# Work instructions
From the listing below, reproduce word for word the part that opens with the line containing "is (1528, 784)." and closes with the line containing "Select the 'сквер Мустая Карима' label"; reproduce nothing else.

# Available data
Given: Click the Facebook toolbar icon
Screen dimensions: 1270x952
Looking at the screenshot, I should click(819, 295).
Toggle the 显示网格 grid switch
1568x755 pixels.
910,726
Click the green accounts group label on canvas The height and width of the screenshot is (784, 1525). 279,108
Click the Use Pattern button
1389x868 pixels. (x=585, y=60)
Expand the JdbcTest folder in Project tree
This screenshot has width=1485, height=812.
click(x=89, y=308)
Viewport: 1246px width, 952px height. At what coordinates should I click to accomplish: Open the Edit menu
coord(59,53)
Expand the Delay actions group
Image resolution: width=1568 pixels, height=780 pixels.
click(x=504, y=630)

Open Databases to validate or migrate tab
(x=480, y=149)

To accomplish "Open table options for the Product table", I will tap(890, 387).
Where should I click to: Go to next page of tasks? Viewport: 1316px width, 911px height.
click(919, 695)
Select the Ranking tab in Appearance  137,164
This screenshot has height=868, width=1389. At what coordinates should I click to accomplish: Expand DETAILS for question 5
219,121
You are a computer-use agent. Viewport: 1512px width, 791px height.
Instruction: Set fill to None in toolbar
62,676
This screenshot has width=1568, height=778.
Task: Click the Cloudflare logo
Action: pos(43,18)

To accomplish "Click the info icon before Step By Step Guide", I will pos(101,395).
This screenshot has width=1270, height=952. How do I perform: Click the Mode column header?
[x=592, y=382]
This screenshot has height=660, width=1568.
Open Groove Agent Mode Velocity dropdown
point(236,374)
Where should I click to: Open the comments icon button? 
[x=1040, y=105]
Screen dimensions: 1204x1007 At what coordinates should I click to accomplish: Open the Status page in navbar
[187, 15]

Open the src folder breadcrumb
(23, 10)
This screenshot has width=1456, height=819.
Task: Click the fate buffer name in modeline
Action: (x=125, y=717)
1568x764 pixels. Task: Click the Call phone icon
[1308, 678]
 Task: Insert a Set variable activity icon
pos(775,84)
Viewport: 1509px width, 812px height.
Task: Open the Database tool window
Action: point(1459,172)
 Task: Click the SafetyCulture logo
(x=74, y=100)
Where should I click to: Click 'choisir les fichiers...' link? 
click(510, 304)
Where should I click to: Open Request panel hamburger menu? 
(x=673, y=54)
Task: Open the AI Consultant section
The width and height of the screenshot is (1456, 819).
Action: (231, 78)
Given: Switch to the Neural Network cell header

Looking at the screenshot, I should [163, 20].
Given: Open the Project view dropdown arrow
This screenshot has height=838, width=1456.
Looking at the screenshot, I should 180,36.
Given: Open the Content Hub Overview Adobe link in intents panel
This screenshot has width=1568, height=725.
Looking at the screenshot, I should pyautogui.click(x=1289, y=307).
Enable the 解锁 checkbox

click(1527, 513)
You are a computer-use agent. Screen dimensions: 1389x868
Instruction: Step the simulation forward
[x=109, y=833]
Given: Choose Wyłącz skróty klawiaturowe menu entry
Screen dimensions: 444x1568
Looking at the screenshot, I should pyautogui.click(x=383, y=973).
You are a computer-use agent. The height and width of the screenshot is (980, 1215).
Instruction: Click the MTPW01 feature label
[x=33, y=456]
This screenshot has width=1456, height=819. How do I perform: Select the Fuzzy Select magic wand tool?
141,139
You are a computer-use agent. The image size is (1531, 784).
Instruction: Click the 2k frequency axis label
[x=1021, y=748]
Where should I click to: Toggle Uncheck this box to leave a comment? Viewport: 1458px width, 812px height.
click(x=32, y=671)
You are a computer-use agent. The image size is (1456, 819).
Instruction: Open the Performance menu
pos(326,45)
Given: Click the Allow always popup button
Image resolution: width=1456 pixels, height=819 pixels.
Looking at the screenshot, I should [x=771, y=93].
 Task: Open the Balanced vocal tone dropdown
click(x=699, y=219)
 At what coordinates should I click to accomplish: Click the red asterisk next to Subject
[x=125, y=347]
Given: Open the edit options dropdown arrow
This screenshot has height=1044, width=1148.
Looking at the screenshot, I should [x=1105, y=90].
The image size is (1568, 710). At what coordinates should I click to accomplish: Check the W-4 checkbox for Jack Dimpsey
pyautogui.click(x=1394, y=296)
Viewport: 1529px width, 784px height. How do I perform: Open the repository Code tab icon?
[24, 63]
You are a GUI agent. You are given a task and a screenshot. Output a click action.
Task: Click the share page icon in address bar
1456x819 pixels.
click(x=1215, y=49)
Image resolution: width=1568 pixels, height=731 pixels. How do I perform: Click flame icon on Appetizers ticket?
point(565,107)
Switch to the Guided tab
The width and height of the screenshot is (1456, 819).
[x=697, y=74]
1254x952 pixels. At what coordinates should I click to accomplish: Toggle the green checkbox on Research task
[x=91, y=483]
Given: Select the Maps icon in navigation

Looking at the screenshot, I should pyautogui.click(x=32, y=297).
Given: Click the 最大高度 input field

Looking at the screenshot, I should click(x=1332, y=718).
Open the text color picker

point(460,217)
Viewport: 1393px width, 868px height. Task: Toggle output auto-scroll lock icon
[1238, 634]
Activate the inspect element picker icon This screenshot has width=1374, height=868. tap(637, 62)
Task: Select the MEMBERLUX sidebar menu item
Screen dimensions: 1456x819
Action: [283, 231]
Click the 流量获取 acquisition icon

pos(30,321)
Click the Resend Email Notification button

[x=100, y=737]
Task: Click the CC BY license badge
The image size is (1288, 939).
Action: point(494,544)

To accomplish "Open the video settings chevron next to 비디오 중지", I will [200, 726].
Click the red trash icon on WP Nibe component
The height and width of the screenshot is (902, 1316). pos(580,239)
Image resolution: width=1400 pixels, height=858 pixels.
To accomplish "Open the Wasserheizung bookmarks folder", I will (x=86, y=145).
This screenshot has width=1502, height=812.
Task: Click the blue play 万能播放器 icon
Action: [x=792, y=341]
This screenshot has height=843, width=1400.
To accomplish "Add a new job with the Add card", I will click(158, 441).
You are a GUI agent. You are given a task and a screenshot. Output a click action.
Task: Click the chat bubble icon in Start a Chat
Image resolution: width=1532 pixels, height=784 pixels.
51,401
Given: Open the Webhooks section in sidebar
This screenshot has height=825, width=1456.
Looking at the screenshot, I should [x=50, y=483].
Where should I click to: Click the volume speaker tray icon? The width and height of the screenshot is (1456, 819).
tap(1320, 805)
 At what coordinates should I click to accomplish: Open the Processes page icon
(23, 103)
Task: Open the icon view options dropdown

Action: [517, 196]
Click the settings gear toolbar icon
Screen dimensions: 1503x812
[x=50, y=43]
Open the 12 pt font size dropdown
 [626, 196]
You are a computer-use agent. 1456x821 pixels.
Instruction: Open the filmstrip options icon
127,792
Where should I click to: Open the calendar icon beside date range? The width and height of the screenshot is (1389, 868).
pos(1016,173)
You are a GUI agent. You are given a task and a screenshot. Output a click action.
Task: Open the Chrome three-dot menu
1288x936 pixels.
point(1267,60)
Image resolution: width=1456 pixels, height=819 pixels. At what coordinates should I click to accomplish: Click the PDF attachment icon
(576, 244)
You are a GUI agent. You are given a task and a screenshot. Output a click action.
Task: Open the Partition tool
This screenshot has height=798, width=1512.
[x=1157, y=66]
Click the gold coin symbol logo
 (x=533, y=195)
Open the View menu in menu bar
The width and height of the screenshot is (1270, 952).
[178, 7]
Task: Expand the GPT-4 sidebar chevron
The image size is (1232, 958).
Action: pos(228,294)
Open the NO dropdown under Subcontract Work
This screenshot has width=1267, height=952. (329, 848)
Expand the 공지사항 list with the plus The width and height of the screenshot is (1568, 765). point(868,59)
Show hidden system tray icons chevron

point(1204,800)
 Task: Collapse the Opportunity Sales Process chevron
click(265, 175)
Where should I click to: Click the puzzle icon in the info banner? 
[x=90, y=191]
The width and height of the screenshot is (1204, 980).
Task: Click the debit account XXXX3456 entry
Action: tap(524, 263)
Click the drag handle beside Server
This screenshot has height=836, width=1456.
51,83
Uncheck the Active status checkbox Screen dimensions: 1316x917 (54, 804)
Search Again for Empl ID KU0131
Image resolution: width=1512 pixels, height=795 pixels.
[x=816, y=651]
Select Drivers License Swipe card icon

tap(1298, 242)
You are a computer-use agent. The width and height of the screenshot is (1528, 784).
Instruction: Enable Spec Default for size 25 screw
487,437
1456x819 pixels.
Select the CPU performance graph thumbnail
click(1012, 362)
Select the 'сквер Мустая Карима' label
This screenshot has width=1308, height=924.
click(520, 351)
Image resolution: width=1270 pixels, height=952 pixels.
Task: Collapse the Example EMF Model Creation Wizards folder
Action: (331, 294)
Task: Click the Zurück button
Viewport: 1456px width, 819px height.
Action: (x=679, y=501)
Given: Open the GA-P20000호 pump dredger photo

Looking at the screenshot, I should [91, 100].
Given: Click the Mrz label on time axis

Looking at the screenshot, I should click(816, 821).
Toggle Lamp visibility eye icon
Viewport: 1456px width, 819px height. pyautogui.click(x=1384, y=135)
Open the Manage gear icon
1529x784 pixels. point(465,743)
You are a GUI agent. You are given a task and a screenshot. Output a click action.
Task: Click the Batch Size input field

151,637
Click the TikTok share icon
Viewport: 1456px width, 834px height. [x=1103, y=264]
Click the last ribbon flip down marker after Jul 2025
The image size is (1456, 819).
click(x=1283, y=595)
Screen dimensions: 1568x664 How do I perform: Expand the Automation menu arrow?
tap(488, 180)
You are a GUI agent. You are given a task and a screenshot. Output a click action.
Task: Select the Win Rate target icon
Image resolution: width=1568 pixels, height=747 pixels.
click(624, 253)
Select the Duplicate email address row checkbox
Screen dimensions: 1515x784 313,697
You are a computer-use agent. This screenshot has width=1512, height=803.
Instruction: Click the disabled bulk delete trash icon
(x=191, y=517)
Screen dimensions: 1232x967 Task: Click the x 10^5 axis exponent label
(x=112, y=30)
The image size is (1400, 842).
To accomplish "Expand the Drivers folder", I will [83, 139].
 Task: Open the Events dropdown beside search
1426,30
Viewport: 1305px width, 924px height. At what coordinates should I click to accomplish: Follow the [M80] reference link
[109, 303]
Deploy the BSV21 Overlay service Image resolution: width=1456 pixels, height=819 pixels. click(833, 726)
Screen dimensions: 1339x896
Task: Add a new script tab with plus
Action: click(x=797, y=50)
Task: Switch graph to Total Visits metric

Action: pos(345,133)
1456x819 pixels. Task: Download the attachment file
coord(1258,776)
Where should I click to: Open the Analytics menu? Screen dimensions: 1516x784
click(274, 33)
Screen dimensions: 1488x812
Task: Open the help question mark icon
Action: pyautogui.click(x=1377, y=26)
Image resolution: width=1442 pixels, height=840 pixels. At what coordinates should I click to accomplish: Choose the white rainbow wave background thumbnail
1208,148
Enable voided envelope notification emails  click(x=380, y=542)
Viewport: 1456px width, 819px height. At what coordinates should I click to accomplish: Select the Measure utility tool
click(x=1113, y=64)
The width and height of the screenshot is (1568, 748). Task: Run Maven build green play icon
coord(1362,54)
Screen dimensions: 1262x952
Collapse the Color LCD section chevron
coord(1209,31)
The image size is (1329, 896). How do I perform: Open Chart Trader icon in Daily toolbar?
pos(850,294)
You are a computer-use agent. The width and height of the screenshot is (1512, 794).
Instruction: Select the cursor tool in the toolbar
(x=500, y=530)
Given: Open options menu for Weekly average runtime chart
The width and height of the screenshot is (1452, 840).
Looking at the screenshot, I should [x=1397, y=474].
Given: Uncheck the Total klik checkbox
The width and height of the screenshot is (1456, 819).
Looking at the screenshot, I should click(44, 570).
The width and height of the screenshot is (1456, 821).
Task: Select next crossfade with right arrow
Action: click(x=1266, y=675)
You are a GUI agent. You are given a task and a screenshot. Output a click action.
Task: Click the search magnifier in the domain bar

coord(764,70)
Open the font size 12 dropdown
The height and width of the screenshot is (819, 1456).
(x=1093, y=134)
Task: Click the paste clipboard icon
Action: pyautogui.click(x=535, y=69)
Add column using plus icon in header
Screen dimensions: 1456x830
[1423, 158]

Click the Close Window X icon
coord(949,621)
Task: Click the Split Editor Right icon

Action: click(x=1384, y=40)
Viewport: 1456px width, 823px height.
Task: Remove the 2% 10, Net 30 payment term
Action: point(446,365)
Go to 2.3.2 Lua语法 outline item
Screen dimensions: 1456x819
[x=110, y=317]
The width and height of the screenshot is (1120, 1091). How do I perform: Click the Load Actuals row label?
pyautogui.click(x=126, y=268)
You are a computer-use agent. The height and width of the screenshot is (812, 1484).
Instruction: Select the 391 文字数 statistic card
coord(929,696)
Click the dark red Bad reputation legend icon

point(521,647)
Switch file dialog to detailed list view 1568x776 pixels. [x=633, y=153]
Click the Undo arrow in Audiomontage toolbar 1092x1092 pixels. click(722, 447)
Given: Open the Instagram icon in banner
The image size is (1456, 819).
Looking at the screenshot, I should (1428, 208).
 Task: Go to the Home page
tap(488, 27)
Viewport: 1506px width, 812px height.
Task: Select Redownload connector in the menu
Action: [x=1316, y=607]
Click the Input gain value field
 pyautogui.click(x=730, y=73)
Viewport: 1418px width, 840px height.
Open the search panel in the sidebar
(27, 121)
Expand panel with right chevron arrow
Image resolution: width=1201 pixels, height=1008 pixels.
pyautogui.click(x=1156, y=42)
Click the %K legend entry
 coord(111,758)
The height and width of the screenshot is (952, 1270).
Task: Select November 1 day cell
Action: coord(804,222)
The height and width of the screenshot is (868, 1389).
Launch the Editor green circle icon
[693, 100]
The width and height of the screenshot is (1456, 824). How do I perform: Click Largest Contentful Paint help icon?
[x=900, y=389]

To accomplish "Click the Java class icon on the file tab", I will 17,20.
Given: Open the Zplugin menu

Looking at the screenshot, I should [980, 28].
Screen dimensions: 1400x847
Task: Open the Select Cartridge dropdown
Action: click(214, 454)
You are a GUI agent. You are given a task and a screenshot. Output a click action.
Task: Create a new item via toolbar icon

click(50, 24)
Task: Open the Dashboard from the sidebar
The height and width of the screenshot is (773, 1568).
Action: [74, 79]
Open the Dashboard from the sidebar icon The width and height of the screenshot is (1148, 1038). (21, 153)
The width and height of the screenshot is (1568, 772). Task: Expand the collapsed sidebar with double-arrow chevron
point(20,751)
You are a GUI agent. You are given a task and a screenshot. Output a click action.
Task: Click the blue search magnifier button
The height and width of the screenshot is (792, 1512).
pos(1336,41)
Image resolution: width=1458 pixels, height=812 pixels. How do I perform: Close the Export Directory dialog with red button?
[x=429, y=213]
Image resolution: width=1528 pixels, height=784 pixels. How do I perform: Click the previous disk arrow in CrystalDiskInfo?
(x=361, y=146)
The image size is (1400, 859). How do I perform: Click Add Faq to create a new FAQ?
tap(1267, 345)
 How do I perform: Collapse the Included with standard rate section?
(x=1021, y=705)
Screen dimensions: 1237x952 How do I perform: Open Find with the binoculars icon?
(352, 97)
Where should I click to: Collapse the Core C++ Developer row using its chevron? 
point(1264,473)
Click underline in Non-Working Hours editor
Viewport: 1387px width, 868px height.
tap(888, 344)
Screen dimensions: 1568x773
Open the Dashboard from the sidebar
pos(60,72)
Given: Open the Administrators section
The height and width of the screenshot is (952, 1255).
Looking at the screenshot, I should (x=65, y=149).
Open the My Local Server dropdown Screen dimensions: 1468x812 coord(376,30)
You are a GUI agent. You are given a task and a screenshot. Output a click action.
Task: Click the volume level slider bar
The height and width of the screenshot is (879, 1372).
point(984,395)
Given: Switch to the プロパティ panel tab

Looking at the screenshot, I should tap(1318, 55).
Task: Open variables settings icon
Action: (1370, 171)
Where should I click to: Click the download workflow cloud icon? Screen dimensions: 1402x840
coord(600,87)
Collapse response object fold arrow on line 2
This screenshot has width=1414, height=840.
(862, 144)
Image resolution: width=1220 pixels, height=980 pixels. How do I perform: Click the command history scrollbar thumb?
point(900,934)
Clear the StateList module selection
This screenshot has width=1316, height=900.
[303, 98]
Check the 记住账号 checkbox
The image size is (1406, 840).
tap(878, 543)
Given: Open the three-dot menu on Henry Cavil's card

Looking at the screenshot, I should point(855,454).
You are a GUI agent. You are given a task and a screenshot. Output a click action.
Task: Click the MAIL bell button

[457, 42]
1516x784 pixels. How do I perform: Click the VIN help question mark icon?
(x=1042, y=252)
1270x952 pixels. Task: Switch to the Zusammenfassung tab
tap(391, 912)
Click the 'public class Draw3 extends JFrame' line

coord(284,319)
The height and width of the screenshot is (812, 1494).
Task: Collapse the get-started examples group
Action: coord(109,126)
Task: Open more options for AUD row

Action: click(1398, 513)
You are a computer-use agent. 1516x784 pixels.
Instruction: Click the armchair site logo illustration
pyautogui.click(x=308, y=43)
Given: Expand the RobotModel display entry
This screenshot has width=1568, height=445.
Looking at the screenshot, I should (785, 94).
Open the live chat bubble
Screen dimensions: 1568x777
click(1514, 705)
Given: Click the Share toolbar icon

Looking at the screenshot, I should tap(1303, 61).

# Written reply
You are a computer-use agent. The width and height of the screenshot is (1528, 784).
Instruction: Enable Spec Default for size 25 screw
487,437
1456x819 pixels.
Select the CPU performance graph thumbnail
click(1012, 362)
Select the 'сквер Мустая Карима' label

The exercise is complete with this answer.